Invertebrate Biology. l23(4): 343-356.


Historically, characters from early animal development have been a potentially rich source of phylogenetic information, but many traits associated with the gametes and larval stages of animals with complex life cycles are widely suspected to have evolved frequent convergent similarities. Such convergences will confound true phylogenetic relationships. We compared phylogenetic inferences based on early life history traits with those from mitochondrial DNA sequences for sea stars in the genera Asterina, Cryptasterina, and Patiriella (Valvatida: Asterinidae). Analysis of these two character sets produced phylogenies that shared few clades. We quantified the degree of homoplasy in each character set when rnapped onto the phylogeny inferred from the alterative characters. The incongruence between early life history and nucleotide characters implies more homoplasy in the life history character set.

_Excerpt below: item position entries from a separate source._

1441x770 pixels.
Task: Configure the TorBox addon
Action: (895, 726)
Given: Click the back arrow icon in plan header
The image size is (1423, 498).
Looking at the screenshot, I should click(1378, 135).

We suggest that the early life history traits in this case are most likely to be misleading as phylogenetic characters because simple adaptive models predict convergence in early life histories, We show that adding early life history characters may slightly improve a phylogeny based on nucleotide sequences, but adding nucleotide characters may be critically important to improving inferences from phylogenies based on early life history characters.

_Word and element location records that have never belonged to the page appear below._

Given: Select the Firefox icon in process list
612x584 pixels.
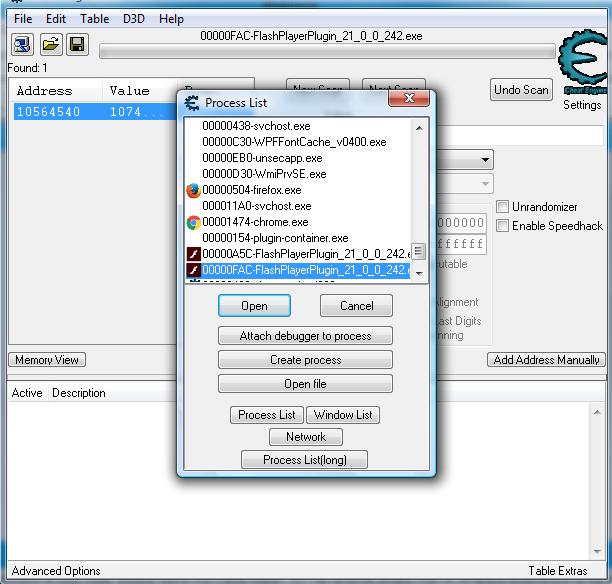Looking at the screenshot, I should tap(194, 190).
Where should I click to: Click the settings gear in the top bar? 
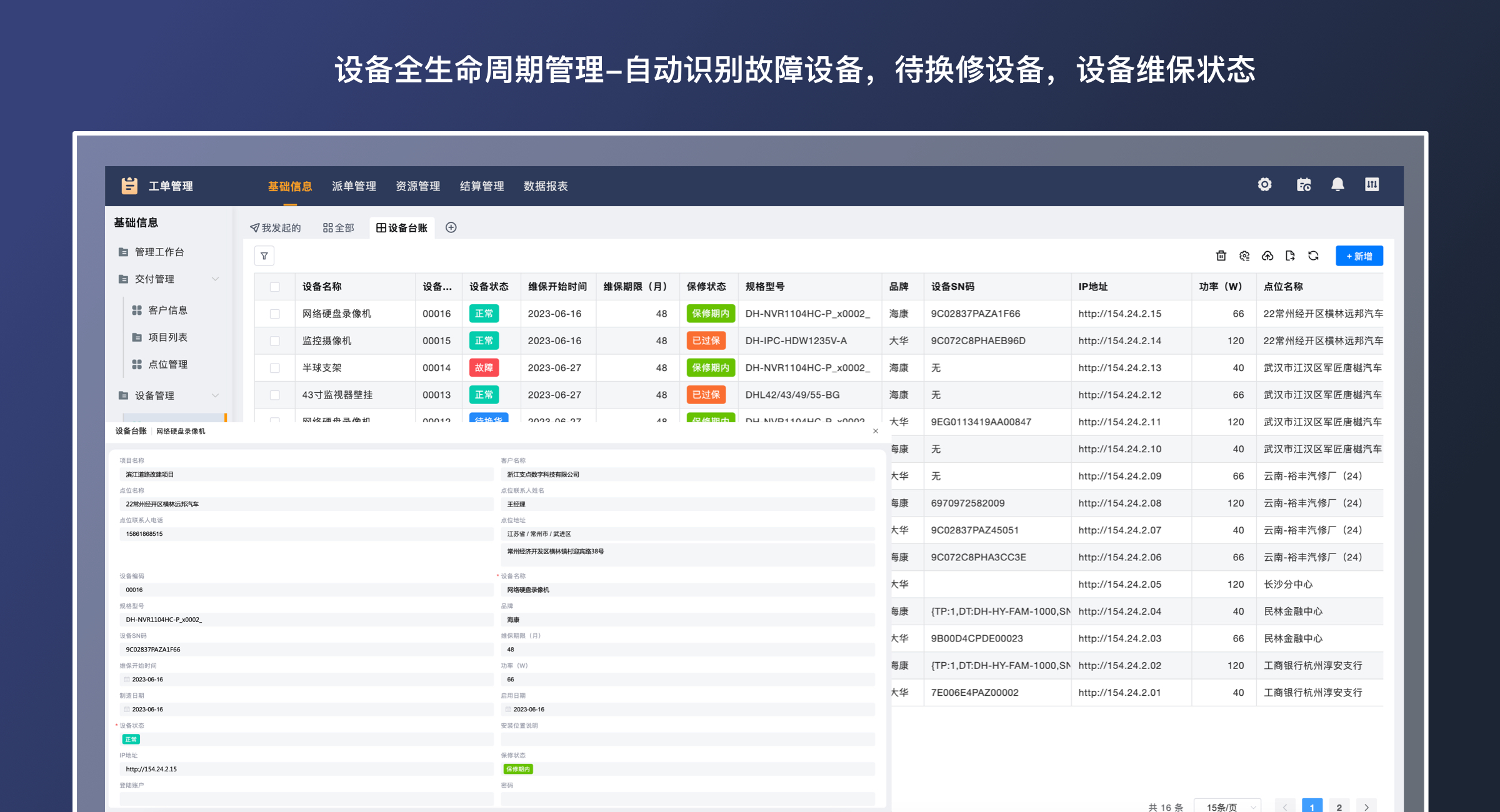(x=1265, y=185)
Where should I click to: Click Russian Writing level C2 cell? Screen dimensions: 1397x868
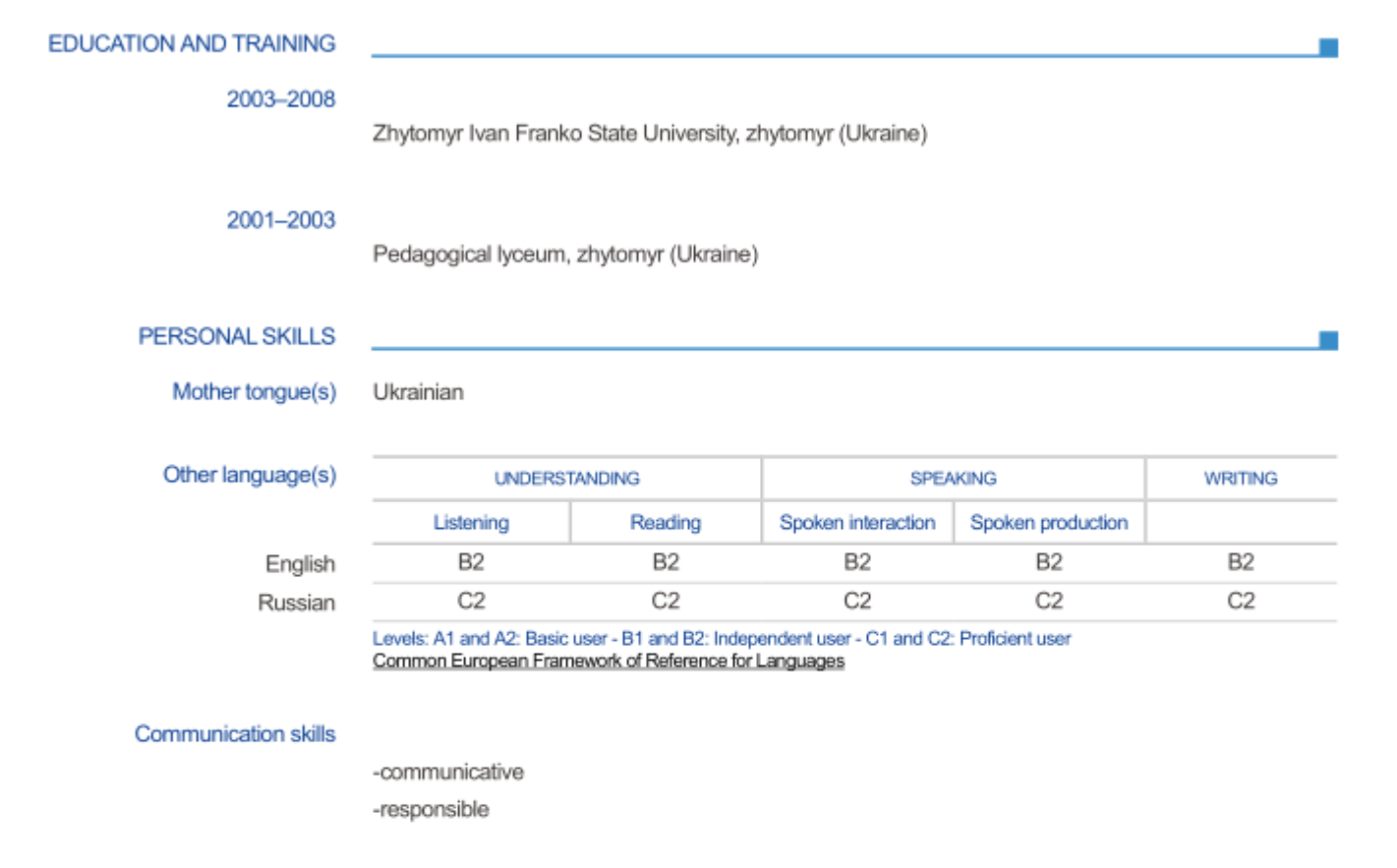(x=1240, y=601)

Many aquarists are familiar with the small sea stars in the family Asterinidae that are common in reef aquaria. Although often placed in the genus Asterina, they actually have not been identified by any reputable taxonomist. The authors of this paper examined 17 similar and related sea star species and tried to determine the relationships between them. Because of the complexities of their development and structures, they were unable to unambiguously determine the relationships. This paper is interesting in that its authors looked at several sea stars that were roughly the same size and morphology as the ones found in aquaria. Several of these stars were similar in appearance to the stars found in aquaria; however, none of the stars investigated in the study reproduced by fission, which is the aquarium species’ method of reproduction. Given the data presented in this paper, it is unlikely that the relationships between small asterinid species of sea stars found in aquaria will soon be conclusively identified. It appears that much of the critical information about the species is available only from an analysis of the species’ DNA, and that those data will have to be added to the various traditional morphological data to determine the relationships within this large group of small sea stars species.